- Exercise task 1: In the kernel memory leak thread, why does the poster stop clamav-milter and clamd and unmount the tmpfs, and what result do they report?
- Exercise task 2: From the kernel memory leak thread, extract the passage that begins with the words "Still appears to" and stops after the words "the SLUB debugging.".

- Text provided:
....

Did you try 2.6.23.1-10? http://koji.fedoraproject.org/koji/buildinfo?buildID=21666
I have loaded that kernel. I will watch it for a couple of days and let you know how it looks.
Still appears to be leaking memory. The only other thing "interesting" I can think of about this system is that clamav-milter and clamd are using a tmpfs for storage (clamav-milter actually writes incoming messages to a temp directory and signals clamd to scan the files). I have it mounted with "mode=1777,size=500m" and it usually doesn't have much data in it (it has 640K right now). Just to see if it made a difference, I stopped clamav-milter and clamd and unmounted the tmpfs, and the system still showed over 300M RAM in use not counting buffers/cache. There are no other processes using any significant amount of resident RAM.
What does /proc/meminfo say as the count goes up? Also, with SLUB there should be lots of debug info in /sys/slab/* The file Documentation/vm/slub.txt from the kernel-doc package describes how to use the SLUB debugging.

....

- Information shown:
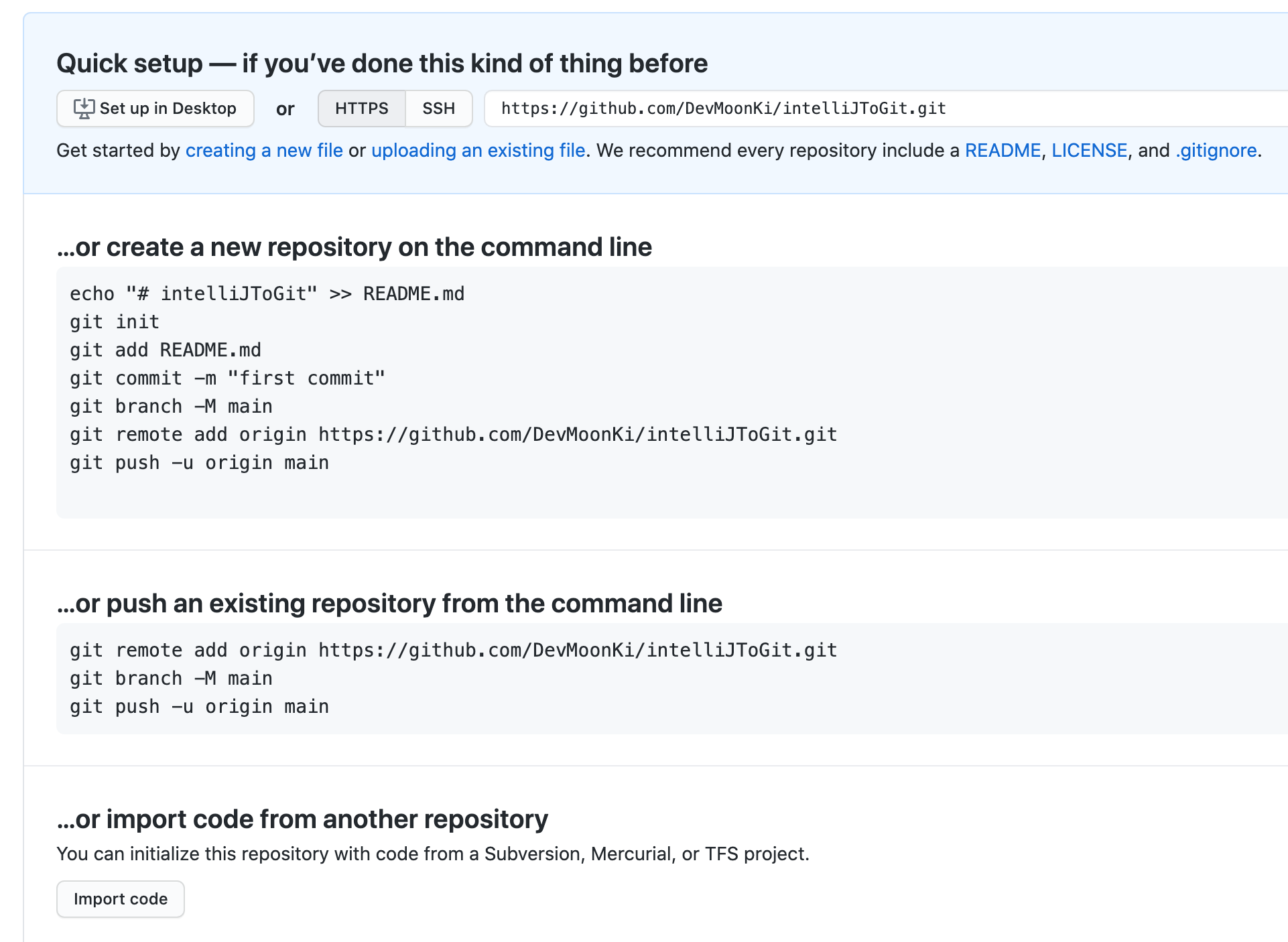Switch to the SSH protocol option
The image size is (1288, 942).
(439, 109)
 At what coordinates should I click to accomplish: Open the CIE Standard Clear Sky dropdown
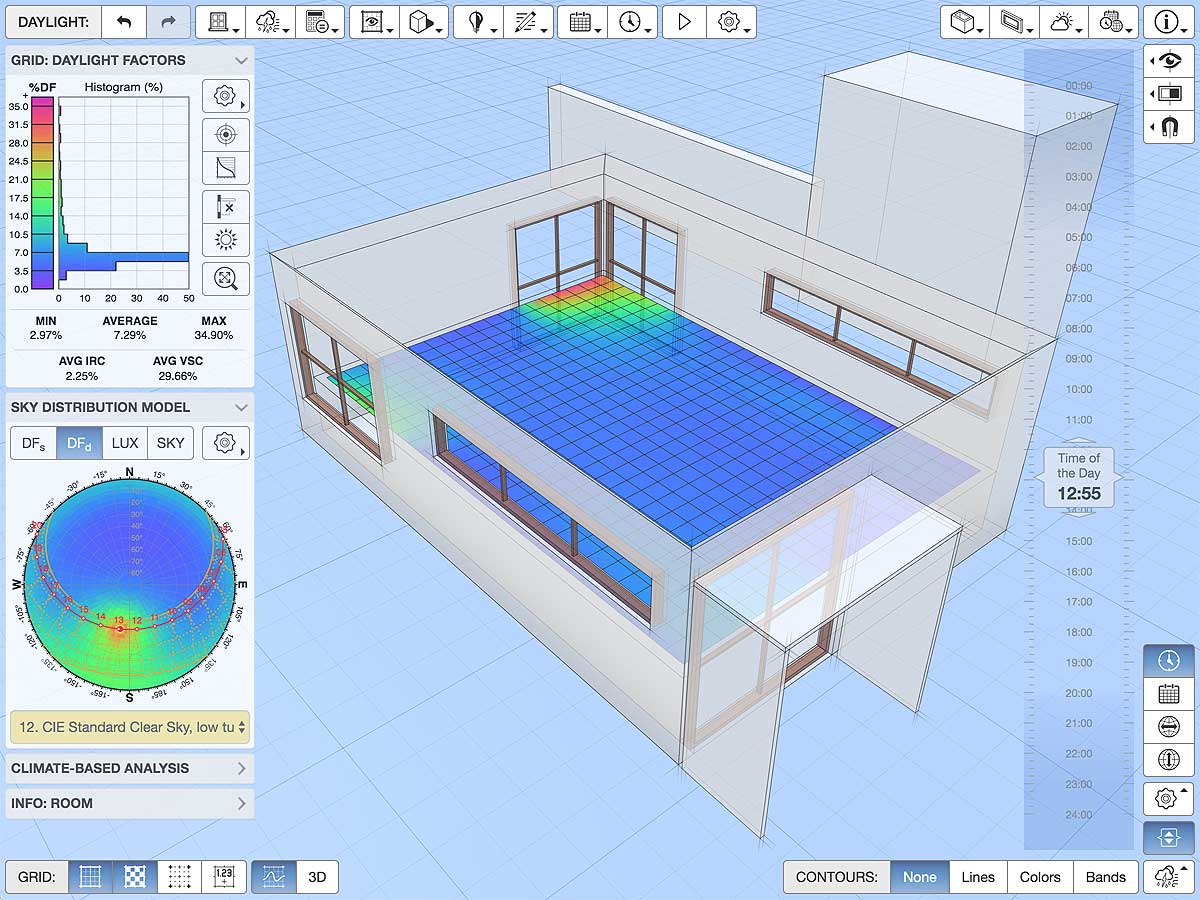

....

- Task output 1: The poster did it to see whether it made a difference to the memory use. Even with those stopped and the tmpfs unmounted, the system still showed over 300M of RAM in use, not counting buffers/cache.

- Task output 2:
Still appears to be leaking memory. The only other thing "interesting" I can think of about this system is that clamav-milter and clamd are using a tmpfs for storage (clamav-milter actually writes incoming messages to a temp directory and signals clamd to scan the files). I have it mounted with "mode=1777,size=500m" and it usually doesn't have much data in it (it has 640K right now). Just to see if it made a difference, I stopped clamav-milter and clamd and unmounted the tmpfs, and the system still showed over 300M RAM in use not counting buffers/cache. There are no other processes using any significant amount of resident RAM.
What does /proc/meminfo say as the count goes up? Also, with SLUB there should be lots of debug info in /sys/slab/* The file Documentation/vm/slub.txt from the kernel-doc package describes how to use the SLUB debugging.